**Your instructions:** Please show all lines of the records that include "computer".

Pixel coordinate grounding data:

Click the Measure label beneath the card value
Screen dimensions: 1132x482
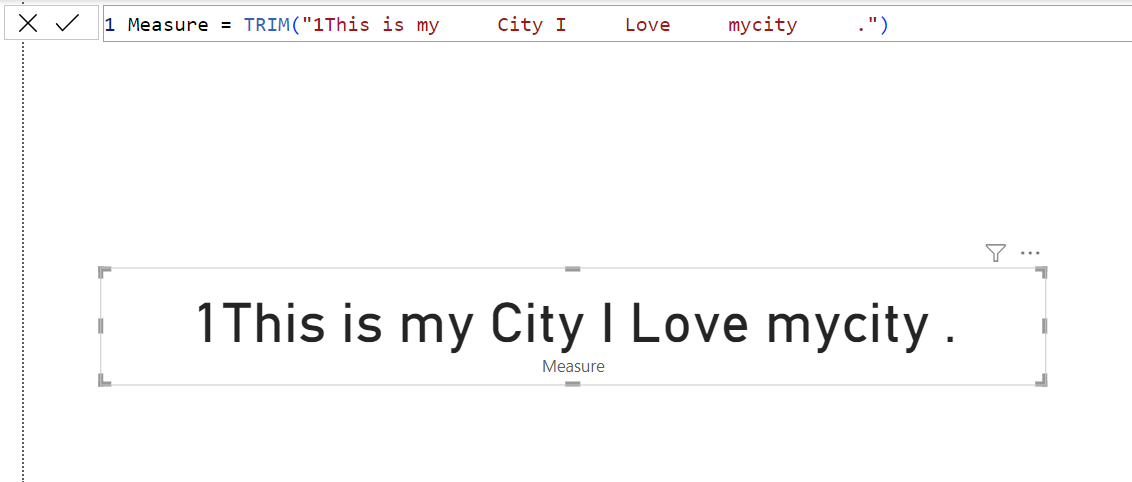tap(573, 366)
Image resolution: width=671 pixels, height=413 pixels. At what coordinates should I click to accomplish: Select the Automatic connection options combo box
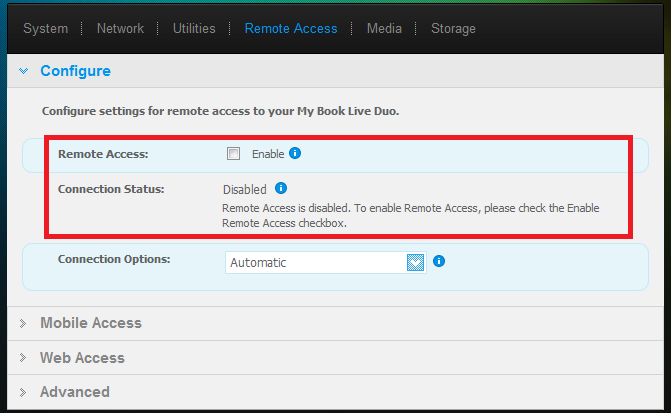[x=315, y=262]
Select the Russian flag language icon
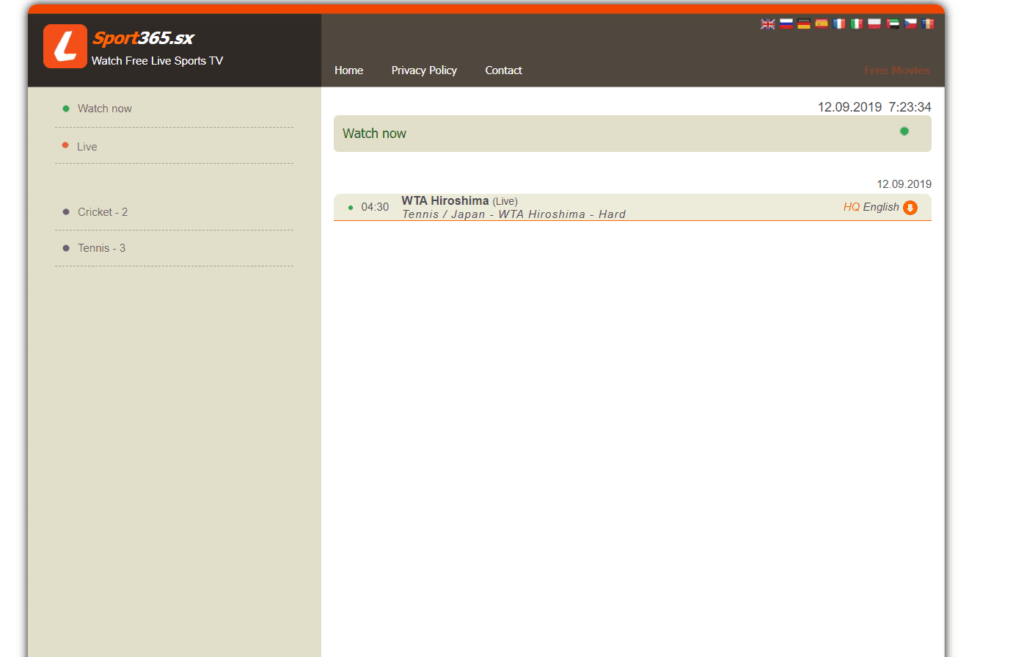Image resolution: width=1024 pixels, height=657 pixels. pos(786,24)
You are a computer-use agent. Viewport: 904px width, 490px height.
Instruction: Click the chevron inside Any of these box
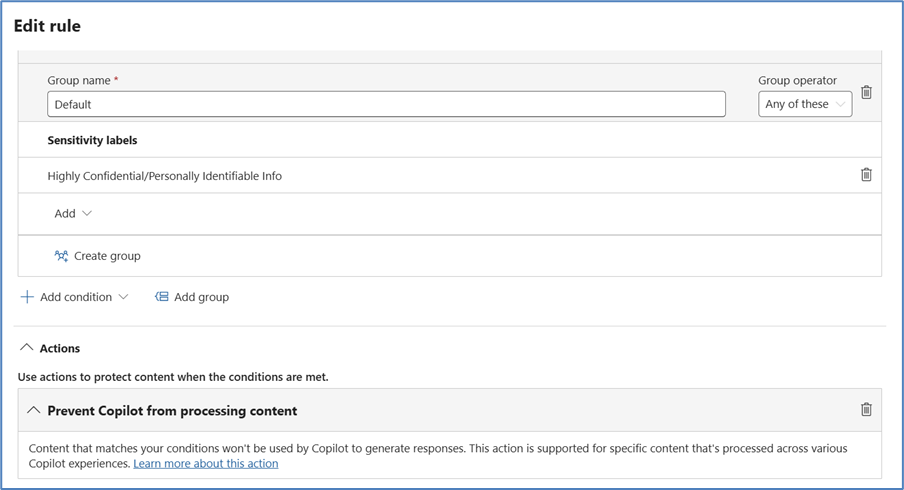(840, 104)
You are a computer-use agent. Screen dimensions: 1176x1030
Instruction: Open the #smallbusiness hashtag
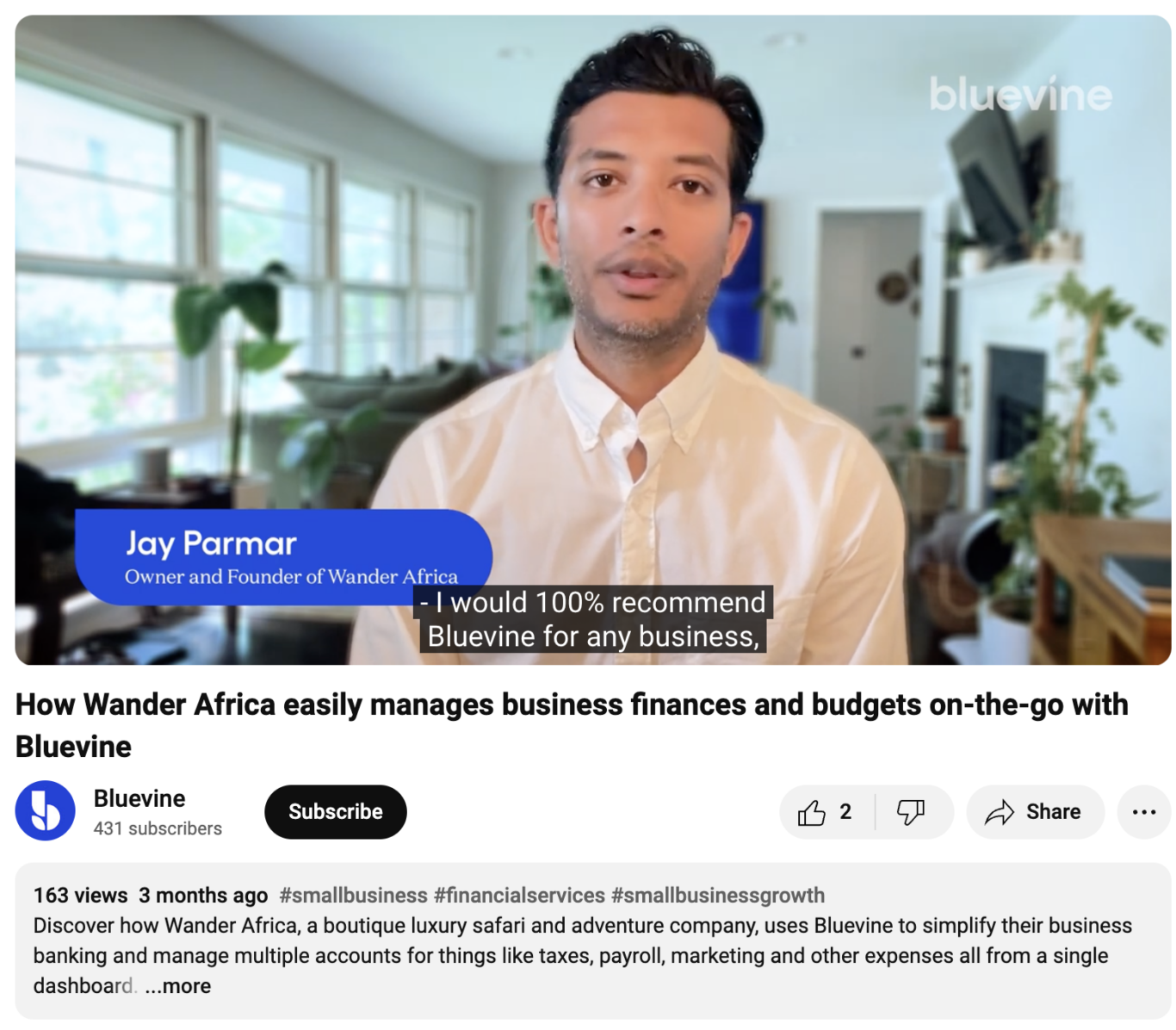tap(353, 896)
---
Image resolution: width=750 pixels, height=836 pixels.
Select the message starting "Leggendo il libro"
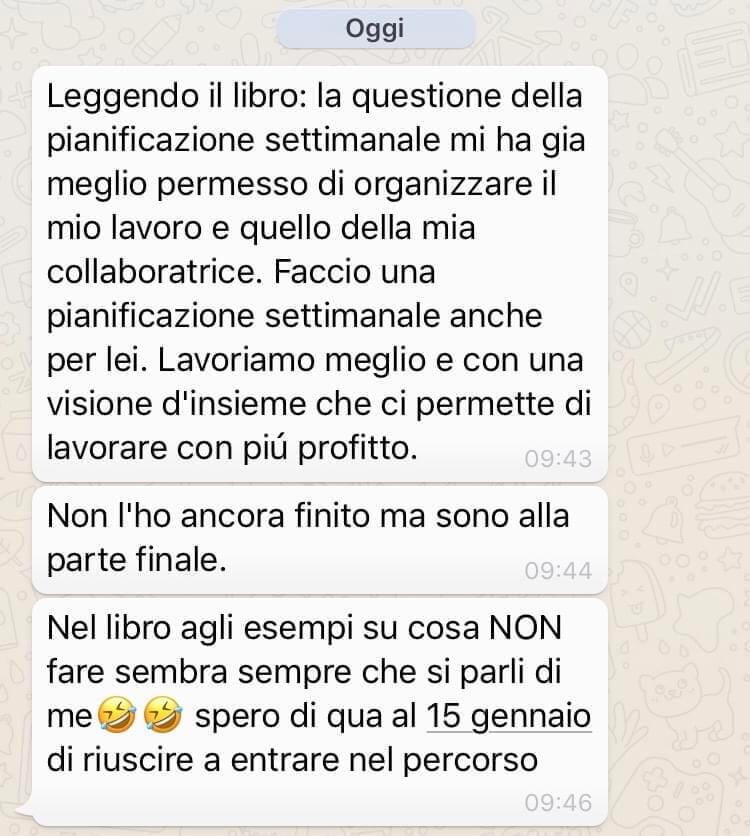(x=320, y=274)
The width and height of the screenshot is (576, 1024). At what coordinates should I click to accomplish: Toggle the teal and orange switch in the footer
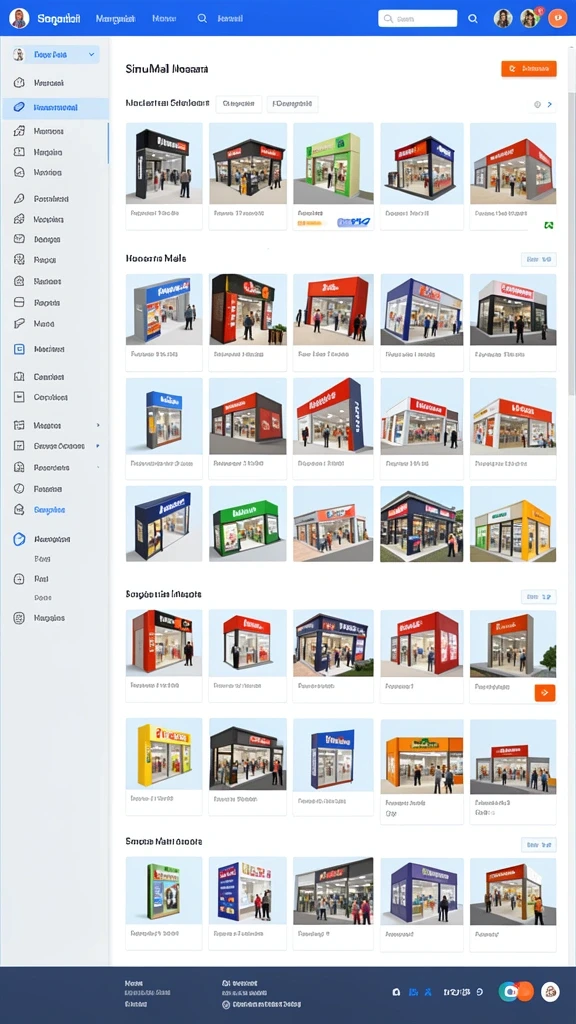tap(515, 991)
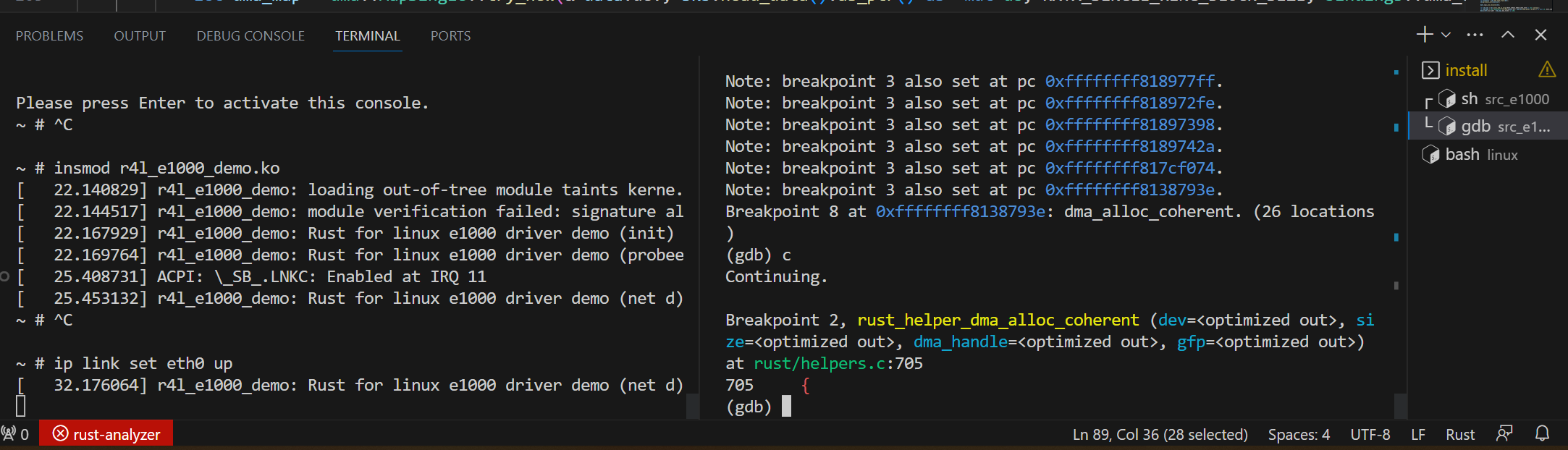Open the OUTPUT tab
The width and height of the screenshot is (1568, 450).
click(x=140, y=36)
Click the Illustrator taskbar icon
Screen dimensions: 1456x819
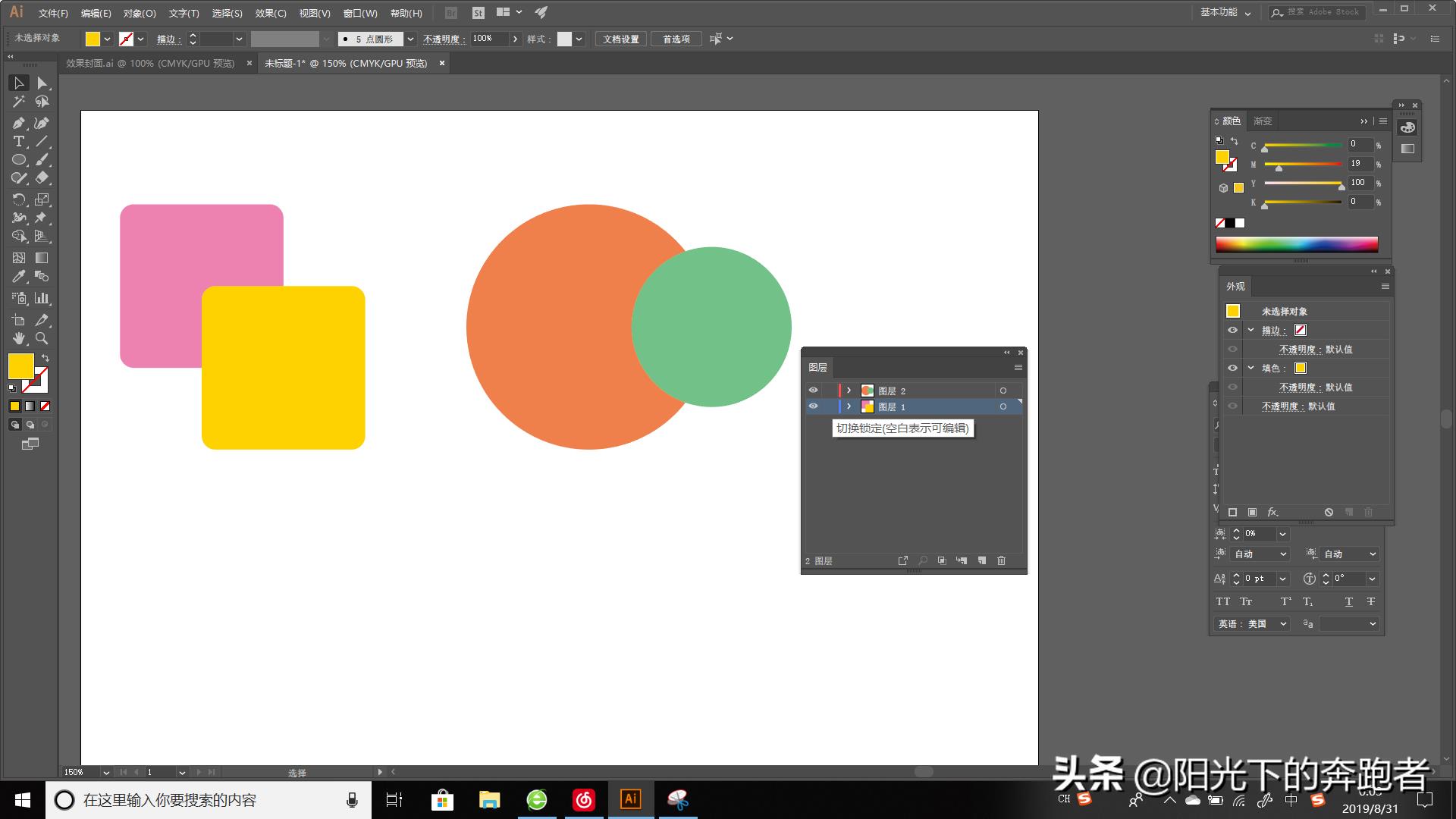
...
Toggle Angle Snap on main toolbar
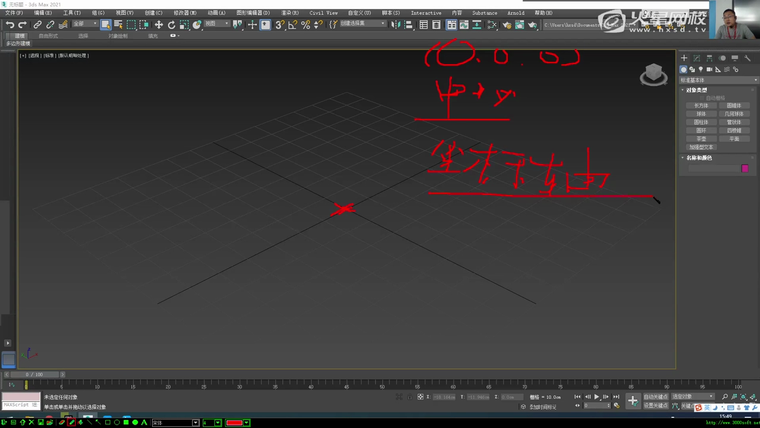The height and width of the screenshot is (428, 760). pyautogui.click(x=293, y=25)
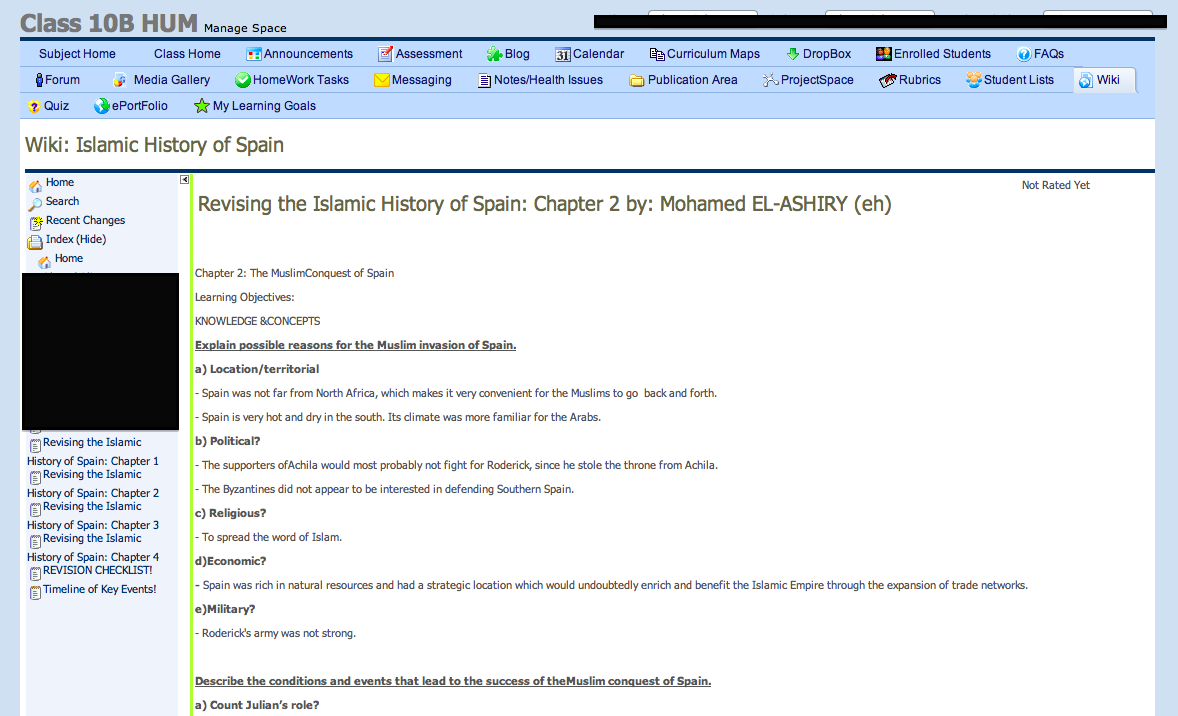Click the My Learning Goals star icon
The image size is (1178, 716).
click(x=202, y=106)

**Response to the exercise:**
You are a computer-use agent. Viewport: 904px width, 490px height.
You are a computer-use agent. Screen dimensions: 1176x1030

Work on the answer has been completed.